Fr Andrew Greeley, an American priest, novelist, journalist and sociologist, died on Wednesday aged 85.
Fr Greeley was perhaps most widely recognised for the more than 60 novels he wrote, some considered scandalous with their portraits of hypocritical and sinful clerics. But he also wrote more than 70 works of non-fiction, often on the sociology of religion, including 2004’s Priests: A Calling in Crisis. The title notwithstanding, the research he presented in that book found that priests are among the happiest men in the United States – a conclusion that mirrored his own experience.
Fr Greg Sakowicz, pastor of St Mary of the Woods parish in Chicago for many of the years Fr Greeley filled in at weekend Masses there, said: “Andy loved being a priest, and he spoke very positively about the priesthood.
“His Masses were very personal. He would name the altar servers and have the people applaud for them,” the priest told the Catholic New World, Chicago’s archdiocesan newspaper. “Families with young children loved his Masses, because they almost had a backyard picnic flavour to them, it was so personal and warm.”
On the other hand, Fr Sakowicz said, people who prefer their liturgy to have more structure did not enjoy them so much, but that was all right with Fr Greeley.
“You either loved him, or you just shook your head,” Fr Sakowicz said, repeating a line often said – and acknowledged by Fr Greeley – that he never had a thought that went unpublished.
Born in Oak Park, Fr Greeley attended St Angela School on the West Side, was ordained a priest for the Archdiocese of Chicago in 1954 and served as assistant pastor or Christ the King Parish from 1954 and 1963, while pursuing postgraduate studies in sociology at the University of Chicago.
In later years, he taught sociology both at the University of Chicago and the University of Arizona.
He maintained a relationship with the National Opinion Research Center at the University of Chicago from 1982 until he stopped working following a 2008 accident in which his coat caught on the door of a taxi cab in Rosemont, leading to a fall that caused a traumatic brain injury. While he returned home after a long hospitalisation and rehabilitation, and enjoyed visitors, he no longer appeared in public.
He was released from archdiocesan duties to pursue his academic interests in 1965, and he remained a priest in good standing. He published his first novel, The Magic Cup, in 1975, although his most popular books may have been The Cardinal Sins (1981) and Thy Brother’s Wife (1982). In later years, many speculated that his priest/bishop detective Blackie Ryan was a stand-in for Fr Greeley himself. Fr Greeley denied that, but acknowledged that the “little bishop” was his “spokesman”.

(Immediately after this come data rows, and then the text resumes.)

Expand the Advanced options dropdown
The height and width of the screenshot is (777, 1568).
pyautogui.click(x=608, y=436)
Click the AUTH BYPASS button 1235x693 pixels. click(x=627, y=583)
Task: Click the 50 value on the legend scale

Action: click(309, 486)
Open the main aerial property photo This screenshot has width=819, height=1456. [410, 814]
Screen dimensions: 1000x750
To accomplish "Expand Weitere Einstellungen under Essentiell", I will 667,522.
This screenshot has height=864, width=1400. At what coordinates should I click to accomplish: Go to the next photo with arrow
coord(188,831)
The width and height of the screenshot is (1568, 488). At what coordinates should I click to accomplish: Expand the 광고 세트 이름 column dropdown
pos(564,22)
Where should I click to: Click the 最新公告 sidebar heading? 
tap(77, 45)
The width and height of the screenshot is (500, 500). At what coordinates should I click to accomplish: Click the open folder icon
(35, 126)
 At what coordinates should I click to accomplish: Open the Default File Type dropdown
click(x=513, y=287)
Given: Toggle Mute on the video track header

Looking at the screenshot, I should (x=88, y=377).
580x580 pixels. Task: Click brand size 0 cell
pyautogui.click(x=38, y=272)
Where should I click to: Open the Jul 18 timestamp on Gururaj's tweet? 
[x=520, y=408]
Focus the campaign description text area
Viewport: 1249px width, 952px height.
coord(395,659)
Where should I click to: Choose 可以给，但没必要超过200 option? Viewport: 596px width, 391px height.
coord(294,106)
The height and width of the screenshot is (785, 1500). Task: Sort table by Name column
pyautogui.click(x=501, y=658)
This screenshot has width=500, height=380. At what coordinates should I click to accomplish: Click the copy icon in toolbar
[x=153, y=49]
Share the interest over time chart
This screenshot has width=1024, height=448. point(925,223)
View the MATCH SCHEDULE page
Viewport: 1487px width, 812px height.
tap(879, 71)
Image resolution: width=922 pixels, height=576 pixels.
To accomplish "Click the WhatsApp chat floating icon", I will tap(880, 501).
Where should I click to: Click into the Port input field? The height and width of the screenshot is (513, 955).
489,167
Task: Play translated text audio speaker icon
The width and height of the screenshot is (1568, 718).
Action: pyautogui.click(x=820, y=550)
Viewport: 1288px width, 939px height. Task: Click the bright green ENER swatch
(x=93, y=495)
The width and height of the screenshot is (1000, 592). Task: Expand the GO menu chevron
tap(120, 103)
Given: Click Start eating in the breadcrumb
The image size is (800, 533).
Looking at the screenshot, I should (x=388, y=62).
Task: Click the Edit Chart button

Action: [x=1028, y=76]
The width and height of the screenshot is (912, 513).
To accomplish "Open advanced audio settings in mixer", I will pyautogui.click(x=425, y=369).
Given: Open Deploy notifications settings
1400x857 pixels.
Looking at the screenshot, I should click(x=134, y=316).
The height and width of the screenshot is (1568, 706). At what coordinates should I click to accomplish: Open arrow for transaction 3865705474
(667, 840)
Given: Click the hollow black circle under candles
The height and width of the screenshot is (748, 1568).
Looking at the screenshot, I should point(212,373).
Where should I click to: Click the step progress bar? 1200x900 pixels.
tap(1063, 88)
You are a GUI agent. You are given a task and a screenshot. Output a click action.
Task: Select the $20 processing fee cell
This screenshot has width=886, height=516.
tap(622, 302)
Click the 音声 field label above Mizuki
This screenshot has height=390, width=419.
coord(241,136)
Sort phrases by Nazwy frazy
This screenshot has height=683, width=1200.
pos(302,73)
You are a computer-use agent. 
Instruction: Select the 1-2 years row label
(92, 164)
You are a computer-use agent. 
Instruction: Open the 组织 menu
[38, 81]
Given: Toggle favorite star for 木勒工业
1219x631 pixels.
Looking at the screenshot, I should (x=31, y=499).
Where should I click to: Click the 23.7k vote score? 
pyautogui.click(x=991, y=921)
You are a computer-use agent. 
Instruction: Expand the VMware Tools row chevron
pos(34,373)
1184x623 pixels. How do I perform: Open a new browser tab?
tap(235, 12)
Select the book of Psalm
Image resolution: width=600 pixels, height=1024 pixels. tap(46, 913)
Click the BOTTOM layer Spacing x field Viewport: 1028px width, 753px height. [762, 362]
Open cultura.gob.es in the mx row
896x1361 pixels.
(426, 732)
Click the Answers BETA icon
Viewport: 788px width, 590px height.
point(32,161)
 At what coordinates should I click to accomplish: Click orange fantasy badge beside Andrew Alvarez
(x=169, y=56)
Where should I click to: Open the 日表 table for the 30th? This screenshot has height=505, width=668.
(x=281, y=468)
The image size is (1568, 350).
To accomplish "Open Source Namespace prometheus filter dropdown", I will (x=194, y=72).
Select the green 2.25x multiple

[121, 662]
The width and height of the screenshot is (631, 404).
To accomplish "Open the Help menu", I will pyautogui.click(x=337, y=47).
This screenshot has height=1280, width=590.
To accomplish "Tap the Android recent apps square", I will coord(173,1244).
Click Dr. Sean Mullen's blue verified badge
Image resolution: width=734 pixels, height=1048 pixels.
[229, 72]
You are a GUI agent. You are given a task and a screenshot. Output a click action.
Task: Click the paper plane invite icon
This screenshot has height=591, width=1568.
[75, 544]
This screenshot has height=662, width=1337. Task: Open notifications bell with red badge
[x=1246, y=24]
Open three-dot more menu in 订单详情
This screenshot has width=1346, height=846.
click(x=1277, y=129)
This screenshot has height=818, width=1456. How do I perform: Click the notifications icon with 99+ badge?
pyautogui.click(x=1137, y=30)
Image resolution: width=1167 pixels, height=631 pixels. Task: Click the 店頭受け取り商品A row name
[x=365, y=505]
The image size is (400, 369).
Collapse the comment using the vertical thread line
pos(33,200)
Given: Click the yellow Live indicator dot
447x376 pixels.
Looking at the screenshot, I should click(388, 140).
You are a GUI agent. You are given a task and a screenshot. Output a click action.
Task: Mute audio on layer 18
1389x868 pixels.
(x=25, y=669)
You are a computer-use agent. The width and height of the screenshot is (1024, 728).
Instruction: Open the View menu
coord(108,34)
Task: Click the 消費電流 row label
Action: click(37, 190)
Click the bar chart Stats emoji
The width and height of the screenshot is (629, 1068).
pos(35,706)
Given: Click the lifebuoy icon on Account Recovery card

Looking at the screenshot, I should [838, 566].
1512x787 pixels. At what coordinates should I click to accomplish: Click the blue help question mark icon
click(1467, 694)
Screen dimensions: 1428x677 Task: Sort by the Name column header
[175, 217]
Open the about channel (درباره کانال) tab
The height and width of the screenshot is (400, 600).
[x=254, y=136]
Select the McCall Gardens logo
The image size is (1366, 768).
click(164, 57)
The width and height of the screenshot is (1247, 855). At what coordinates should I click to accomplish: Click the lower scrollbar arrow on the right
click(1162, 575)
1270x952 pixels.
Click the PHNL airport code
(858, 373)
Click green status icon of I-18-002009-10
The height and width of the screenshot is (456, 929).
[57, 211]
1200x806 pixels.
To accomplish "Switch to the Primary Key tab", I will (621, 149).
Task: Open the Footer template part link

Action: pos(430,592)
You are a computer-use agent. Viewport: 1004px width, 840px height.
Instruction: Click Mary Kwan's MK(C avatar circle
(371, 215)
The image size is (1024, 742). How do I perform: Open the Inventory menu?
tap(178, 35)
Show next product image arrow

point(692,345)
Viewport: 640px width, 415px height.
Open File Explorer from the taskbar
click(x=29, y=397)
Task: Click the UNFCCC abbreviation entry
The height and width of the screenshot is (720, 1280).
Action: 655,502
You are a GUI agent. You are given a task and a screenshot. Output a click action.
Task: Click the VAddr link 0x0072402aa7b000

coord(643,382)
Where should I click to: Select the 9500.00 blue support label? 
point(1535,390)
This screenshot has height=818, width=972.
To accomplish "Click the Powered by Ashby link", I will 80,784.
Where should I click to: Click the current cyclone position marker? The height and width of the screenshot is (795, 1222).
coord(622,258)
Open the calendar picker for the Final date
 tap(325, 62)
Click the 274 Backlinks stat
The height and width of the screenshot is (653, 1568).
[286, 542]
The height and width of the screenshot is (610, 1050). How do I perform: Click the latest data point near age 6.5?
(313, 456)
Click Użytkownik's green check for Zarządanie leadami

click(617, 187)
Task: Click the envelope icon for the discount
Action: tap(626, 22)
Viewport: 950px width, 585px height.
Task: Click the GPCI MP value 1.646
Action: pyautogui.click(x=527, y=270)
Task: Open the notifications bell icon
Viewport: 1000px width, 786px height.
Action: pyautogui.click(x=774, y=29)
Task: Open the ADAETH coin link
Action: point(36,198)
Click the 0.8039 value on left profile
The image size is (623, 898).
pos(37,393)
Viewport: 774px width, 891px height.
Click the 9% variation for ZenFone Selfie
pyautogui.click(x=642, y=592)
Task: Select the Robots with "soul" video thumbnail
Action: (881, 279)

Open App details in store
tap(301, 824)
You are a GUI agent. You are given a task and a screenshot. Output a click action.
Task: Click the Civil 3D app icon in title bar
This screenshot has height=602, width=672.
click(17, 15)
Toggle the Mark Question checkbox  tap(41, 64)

In a 2003 interview with the Catholic New World, Fr Greeley spoke of the importance of story to the religious imagination, saying he tried with his novels to do what the stained-glass artists of Renaissance Europe did with their windows: to spark the imagination and lead it to faith. For him religion – like life itself – was at root a story. It’s the story of the Creator, who loves the world so much he gave himself up for it. In his novels, he once said, he attempted to convey the way the love and grace of God operate in the world and the Church.
In 1986, Fr Greeley established a $1 million Catholic Inner-City School Fund, providing scholarships and financial support to schools in the Chicago archdiocese with more than half of students belonging to minorities.
In 1984, he contributed a $1 million endowment to establish a chair in Roman Catholic Studies at the University of Chicago. He also funded an annual lecture series, “The Church in Society”, at St Mary of the Lake Seminary in Mundelein, from which he received his licentiate in sacred theology in 1954.
He received numerous awards, including the 2006 Campion Award, given by America magazine on a regular basis to a noted Christian person of letters, and the 1993 US Catholic Award, recognising him for furthering the cause of women in the Church.
During the Second Vatican Council he wrote “The Yardstick” for what was then National Catholic News Service, while its regular writer, Mgr George G Higgins, was in Rome to assist at council sessions. Mgr Higgins, who also was a Chicago priest, started the weekly commentary on economic, labour and social problems in 1945.